Bazı sabahlar, elime bir bardak demli çay alıp hayatı sorguluyorum. Neye sevinmeliyim, neye üzülmeliyim, kim dost, kim değil... Ve sonra içimden şu cümle dökülüyor: “Hayat dediğin bir çay, insan ise bir şeker…” Karıştırdıkça tat aldığını sanırsın; oysa aslında seni eritenin hayat olduğunu çay bittiğinde anlarsın.
Ben kaderime razıyım ama yaşamadığım hiçbir şeyi hak etmedim. Benim hak etmediklerimi yaşayanlar varsa, Allah onlara da hak ettiklerini yaşatsın. Herkes kendi yoluna… Bizim yolumuz belli: doğru, net, dürüst. Gerisi Allah’a kalmış. Siz bilirsiniz, ben içeyim demli çayımı…
Dürüstlük Kaybettirir mi?
Keşke herkes bizim gibi dürüst olsa… Dost bildiklerimiz, kardeşim dediklerimiz, birlikte yol yürüdüklerimiz… Hepsi bizim gibi yürekli olsaydı keşke. Ama olmadı. Çünkü bazılarının yolu yol değil, sonu uçurum. Bazı insanlar sadece yanında oldukları sürece var gibi görünür. Dürüstlüğün karşılığını almazsın; çoğu zaman kaybedersin. Ben kaybettim, evet. Ama hiç kimseye iftira atmadım, yalan söylemedim, ikiyüzlü olmadım.
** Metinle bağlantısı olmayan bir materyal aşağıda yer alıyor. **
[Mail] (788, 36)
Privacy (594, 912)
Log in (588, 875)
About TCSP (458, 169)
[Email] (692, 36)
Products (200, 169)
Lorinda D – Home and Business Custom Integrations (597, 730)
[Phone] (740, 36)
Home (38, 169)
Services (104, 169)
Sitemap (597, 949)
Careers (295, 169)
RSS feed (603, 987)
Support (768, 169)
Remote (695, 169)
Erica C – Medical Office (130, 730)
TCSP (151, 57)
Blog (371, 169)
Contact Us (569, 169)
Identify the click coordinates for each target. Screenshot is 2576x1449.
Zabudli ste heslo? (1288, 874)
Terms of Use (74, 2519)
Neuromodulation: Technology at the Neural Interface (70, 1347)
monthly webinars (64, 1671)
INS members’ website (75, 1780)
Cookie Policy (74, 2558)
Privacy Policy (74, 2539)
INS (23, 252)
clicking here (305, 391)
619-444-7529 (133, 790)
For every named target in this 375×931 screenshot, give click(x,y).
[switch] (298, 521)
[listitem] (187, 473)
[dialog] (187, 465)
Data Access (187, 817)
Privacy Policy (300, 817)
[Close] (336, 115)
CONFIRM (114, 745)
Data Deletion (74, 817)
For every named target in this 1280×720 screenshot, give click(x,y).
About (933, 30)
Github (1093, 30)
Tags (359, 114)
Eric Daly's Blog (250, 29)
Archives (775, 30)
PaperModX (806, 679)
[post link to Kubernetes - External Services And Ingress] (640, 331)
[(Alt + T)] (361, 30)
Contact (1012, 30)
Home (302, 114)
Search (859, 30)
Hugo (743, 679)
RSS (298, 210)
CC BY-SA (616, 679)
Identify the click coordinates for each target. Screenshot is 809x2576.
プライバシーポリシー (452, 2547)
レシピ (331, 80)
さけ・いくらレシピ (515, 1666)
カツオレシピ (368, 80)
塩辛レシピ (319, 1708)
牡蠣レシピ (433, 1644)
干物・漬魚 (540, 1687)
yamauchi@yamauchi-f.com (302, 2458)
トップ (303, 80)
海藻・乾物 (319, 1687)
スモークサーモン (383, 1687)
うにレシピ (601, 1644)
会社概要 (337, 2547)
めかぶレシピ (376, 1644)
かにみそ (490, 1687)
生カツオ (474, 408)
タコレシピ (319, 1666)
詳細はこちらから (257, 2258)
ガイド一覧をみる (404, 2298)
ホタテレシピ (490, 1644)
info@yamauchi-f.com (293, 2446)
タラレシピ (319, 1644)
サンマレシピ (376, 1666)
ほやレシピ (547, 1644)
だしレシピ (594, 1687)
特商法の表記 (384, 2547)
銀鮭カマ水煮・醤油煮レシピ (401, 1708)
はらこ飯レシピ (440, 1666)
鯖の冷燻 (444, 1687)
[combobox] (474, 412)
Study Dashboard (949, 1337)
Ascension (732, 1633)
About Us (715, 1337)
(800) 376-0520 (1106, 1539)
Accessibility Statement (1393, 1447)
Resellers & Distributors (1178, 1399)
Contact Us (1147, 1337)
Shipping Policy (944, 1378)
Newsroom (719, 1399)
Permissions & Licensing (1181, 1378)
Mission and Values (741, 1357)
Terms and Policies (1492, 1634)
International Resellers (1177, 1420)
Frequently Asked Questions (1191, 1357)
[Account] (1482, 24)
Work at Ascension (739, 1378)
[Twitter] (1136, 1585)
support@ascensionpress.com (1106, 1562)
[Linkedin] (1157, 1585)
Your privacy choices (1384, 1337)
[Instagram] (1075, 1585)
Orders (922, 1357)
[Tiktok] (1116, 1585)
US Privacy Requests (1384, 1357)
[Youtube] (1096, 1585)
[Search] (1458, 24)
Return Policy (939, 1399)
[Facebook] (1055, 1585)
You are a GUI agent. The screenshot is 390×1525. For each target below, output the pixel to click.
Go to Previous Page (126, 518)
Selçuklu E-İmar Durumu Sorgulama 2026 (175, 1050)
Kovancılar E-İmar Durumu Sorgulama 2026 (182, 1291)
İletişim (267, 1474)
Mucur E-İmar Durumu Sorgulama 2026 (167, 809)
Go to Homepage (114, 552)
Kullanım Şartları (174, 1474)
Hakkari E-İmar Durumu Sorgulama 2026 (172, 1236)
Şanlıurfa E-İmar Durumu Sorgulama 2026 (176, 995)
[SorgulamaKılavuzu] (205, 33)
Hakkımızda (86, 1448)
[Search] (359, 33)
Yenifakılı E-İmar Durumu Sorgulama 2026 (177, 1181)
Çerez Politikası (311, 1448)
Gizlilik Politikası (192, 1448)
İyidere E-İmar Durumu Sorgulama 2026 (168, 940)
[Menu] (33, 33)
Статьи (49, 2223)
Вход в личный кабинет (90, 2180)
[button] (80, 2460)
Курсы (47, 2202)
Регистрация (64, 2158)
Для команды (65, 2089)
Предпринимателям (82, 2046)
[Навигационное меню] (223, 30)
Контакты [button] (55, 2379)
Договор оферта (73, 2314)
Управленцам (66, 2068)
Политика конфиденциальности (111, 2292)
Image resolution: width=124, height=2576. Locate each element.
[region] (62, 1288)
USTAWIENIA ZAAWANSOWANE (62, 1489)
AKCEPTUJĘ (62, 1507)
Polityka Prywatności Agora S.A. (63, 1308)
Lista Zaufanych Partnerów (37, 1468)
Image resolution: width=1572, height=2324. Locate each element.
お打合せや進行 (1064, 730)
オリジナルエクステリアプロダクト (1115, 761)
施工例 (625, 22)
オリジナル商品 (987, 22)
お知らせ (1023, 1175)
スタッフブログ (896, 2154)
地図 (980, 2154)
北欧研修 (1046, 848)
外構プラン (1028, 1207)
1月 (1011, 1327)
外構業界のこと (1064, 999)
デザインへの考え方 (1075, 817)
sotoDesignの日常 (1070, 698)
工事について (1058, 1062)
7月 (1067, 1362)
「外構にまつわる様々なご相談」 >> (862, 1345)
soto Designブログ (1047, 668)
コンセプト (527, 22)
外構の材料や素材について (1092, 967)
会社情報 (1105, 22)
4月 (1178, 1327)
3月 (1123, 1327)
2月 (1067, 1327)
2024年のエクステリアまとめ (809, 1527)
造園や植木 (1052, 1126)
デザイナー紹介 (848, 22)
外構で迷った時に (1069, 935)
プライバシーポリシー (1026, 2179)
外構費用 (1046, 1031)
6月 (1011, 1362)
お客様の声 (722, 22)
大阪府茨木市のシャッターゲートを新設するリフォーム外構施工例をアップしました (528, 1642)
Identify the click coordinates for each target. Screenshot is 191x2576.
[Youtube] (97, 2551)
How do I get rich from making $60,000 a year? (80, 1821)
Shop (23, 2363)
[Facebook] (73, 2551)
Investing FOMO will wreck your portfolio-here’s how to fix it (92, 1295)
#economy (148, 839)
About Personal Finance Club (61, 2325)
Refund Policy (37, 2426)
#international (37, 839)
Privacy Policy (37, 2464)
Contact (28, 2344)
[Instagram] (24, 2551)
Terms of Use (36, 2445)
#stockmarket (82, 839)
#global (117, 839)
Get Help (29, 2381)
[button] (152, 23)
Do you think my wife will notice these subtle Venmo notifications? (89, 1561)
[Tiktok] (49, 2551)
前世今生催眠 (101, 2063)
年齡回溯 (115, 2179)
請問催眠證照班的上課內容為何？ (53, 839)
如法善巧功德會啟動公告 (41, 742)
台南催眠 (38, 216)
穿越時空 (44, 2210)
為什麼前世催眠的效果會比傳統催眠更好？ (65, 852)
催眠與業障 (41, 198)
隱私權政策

Yalanlarla bezeli insanlarla dolu bir çağdayız. Dürüst insanların yüzüne bakacak halleri bile yok. Öyle nankör insanlar gördüm ki kendi hatalarını örtmek için güzel dostlara bile yalan söylemekten çekinmezler. Ne diyelim? Bırakın, öyle mutlu olsunlar. Ben çayıma devam edeyim…
İnsanların Limiti Olmalı
Hayatınızda kredisi bitmiş insanların limitini yükseltmeye gerek yok. Çünkü iyilikten anlamazlar. Beklentiye girmeyin. Karakteri bozuk insandan iyi niyet çıkmaz. Onlar herkesi kendi gibi sanır. Ve öyle bir yüzsüzlükle yaşarlar ki, yüzlerine tükürseniz “yağmur yağıyor” sanacak kadar alçakgönüllü(!) görünürler. Güzel dostlarımız var, az ama öz. Onlara sıkı sıkı sarılın. Gerisi kendi yoluna…
Gün Gelir, Herkesin Maskesi Düşer
Bazı insanlar söyledikleri sözü bile hatırlamaz. Çünkü o sözlerin altı boştur. Nehir nasıl susuz kalmazsa, karakter yoksunu da yalansız kalamaz. Gül gibi dostlukları, kendi menfaatleri için çöpe atanları da gördüm. Sonra da utanmadan “Sevdiklerim var böyle günde” derler. Yüzleri kızarmaz. Yalancılar, cahiller, düzenbazlar… Onlar insanlıktan ne anlar ki?
Güzel günler unutulmaz. Ama bazıları iyilikleri kolayca unutur, sonra da dönüp dostlarına yalan söyler. Olsun… Herkes kendine yakışanı yapar. Siz bilirsiniz, ben içeyim demli çayımı…
İyiler Şaşırtır, Kötüler Değil
Kötü insanlar bizi hiç şaşırtmadı. Çünkü beklentimiz olmadı. Ama iyi sandıklarımızdan çok yara aldık. Bu yüzden doğru yoldan ayrılmamak lazım. Allah’ın yolunda yürüyenler, asla yalnız kalmaz. Özellikle dini kullanarak çıkar sağlayanlardan uzak durun. Zira bu, sadece dünyanızı değil, ahiretinizi de yakar.
Her Dost Dost Değildir
Anlatmaya utanıyorum ama öyle insanlar tanıdım ki, baş tacı ettiğime şimdi hayret ediyorum. Seni sevdiği için değil, kullanabildiği sürece yanında olanlar… Bir çay kadar değeri olmayan insanları yücelttik. Yazık ettik kendimize. Ama şunu da unutmadık: Seviyemizi hiç düşürmedik. Çünkü bizim yolumuz, erdemli insanların yoludur.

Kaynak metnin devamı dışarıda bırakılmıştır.